*** Opening Records for this exercise ***

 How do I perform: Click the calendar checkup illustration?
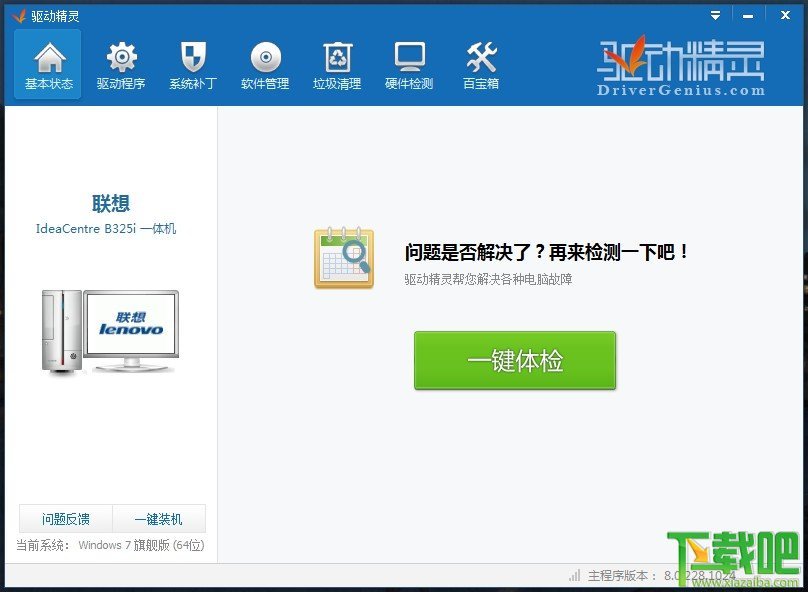pyautogui.click(x=343, y=257)
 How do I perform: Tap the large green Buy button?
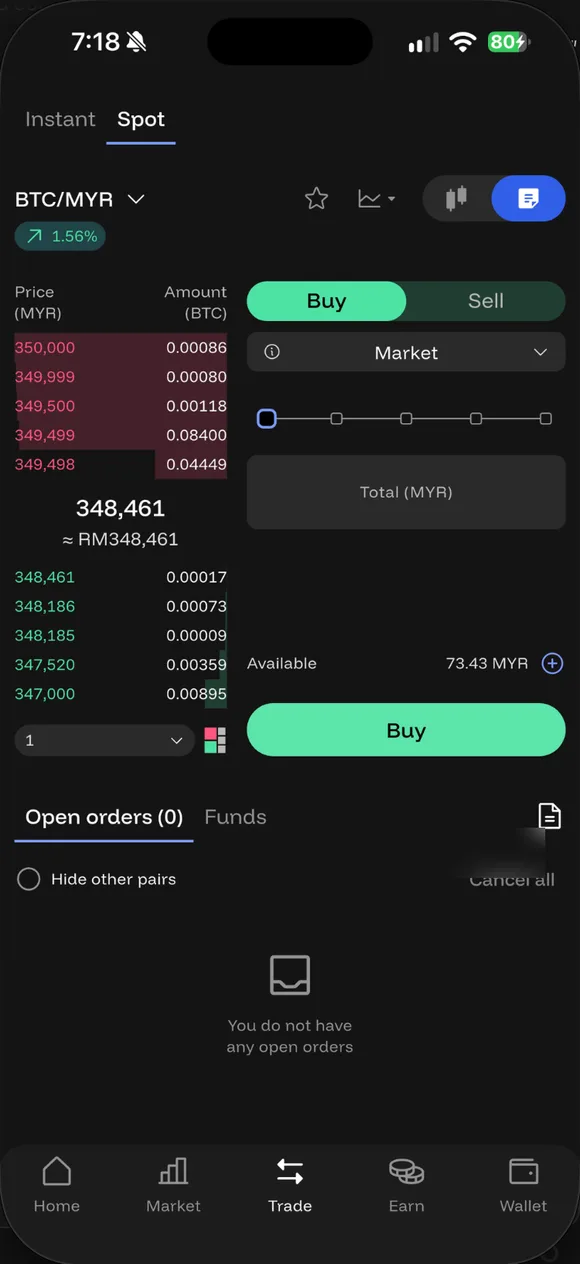tap(406, 730)
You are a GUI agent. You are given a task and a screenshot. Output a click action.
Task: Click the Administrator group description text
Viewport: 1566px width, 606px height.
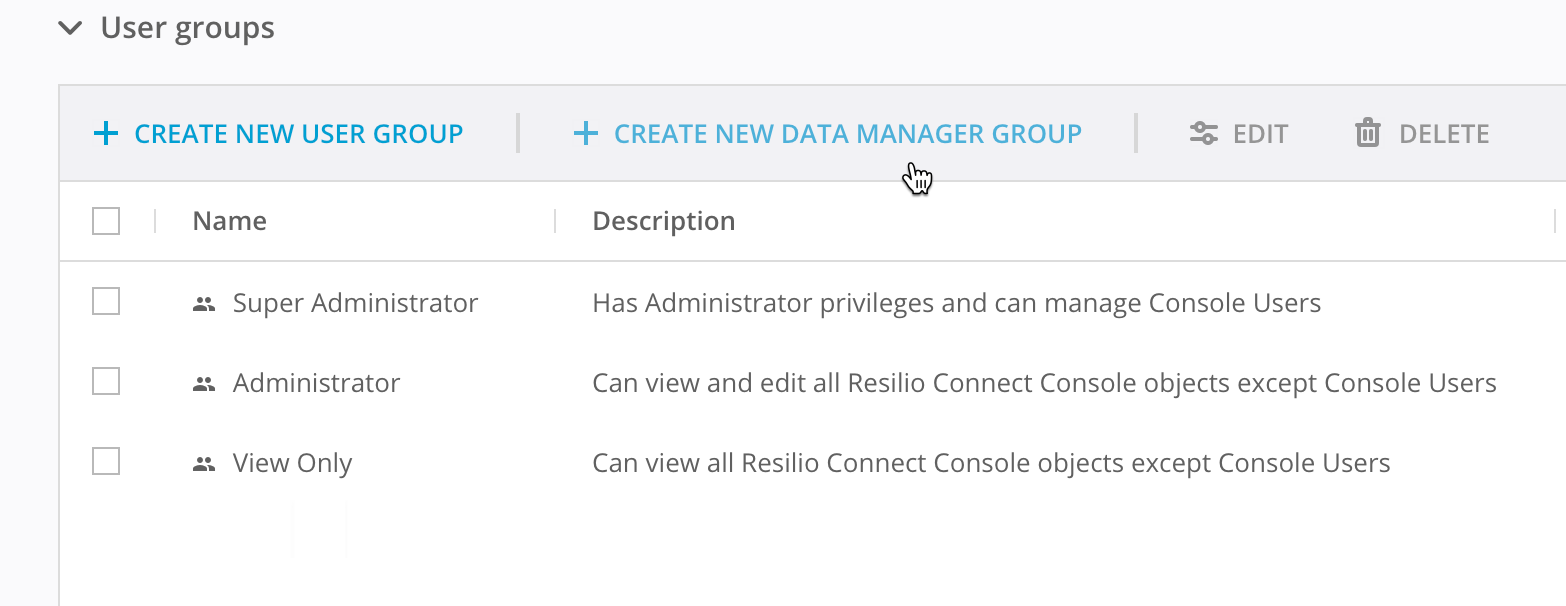point(1043,383)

*** Closing Records for this exercise ***

▸ Task requirements: Would you give the entries above again verbatim, omitting the images they contain?

▸ Written reply:
 How do I perform: Click the calendar checkup illustration?
pyautogui.click(x=343, y=257)
 How do I perform: Tap the large green Buy button?
tap(406, 730)
You are a GUI agent. You are given a task and a screenshot. Output a click action.
Task: Click the Administrator group description text
Viewport: 1566px width, 606px height.
point(1043,383)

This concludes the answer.